Vouloir arrêter de rougir en agissant sur le rougissement lui-même, c’est s’attaquer au mauvais problème. Ce qui maintient le cycle, c’est la peur que ça arrive et tout ce qu’on fait pour l’éviter. Les stratégies d’évitement (maquillage couvrant, fuite des situations, surveillance permanente du visage) soulagent sur le moment et renforcent le mécanisme à long terme. Ce qui fonctionne, c’est travailler sur le rapport à la peur du rougissement, pas sur le rougissement lui-même. La TCC est le traitement de référence. L’hypnose, inspirée des TCC et de l’ACT, agit sur les mêmes mécanismes et constitue une alternative accessible.
Vous avez cherché.
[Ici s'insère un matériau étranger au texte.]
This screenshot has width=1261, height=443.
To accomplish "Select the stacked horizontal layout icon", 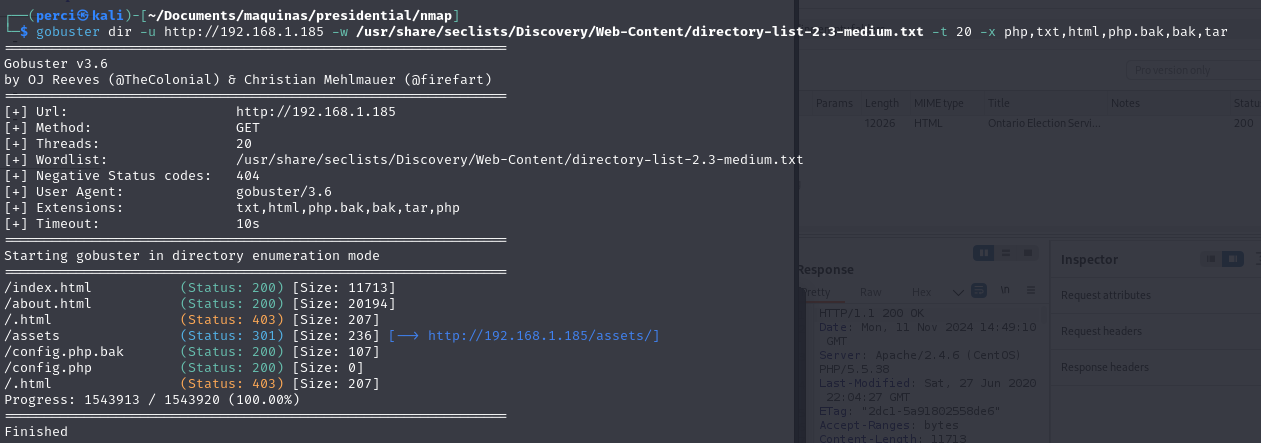I will (x=1006, y=253).
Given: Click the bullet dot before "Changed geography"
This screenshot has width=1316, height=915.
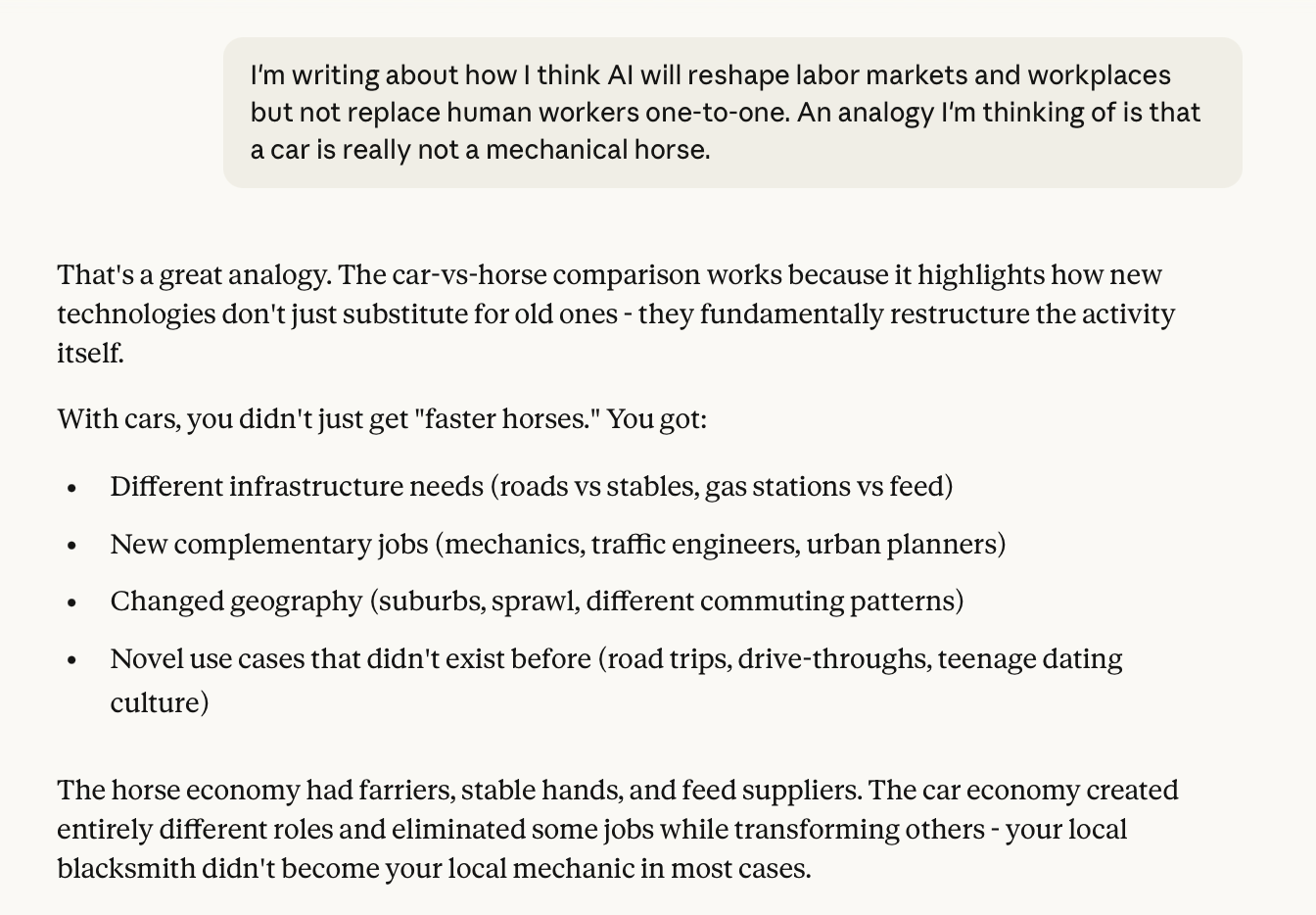Looking at the screenshot, I should click(71, 602).
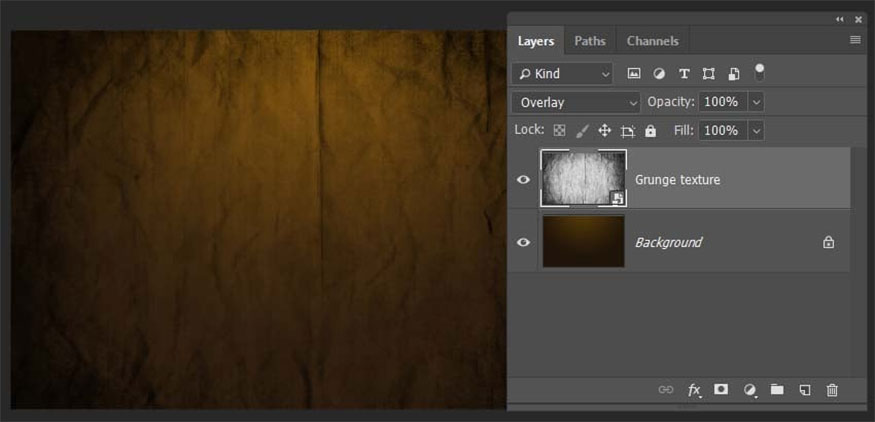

Vous avez trouvé des listes. Respirer par le nez. Penser à quelque chose de calme. Boire de l’eau froide. Porter des vêtements amples. Se dire que personne ne remarque.
Vous avez essayé. Avec plus ou moins de conviction. Et vous êtes quand même là, à chercher comment arrêter de rougir.
La bonne nouvelle (enfin, selon comment on la prend) c’est que ces conseils n’ont pas échoué parce que vous les avez mal appliqués. Ils ont échoué parce qu’ils s’attaquent au mauvais problème. C’est un peu comme mettre de la crème anti-boutons sur une bosse. Bonne logique mais est ce que ça marche ? Non.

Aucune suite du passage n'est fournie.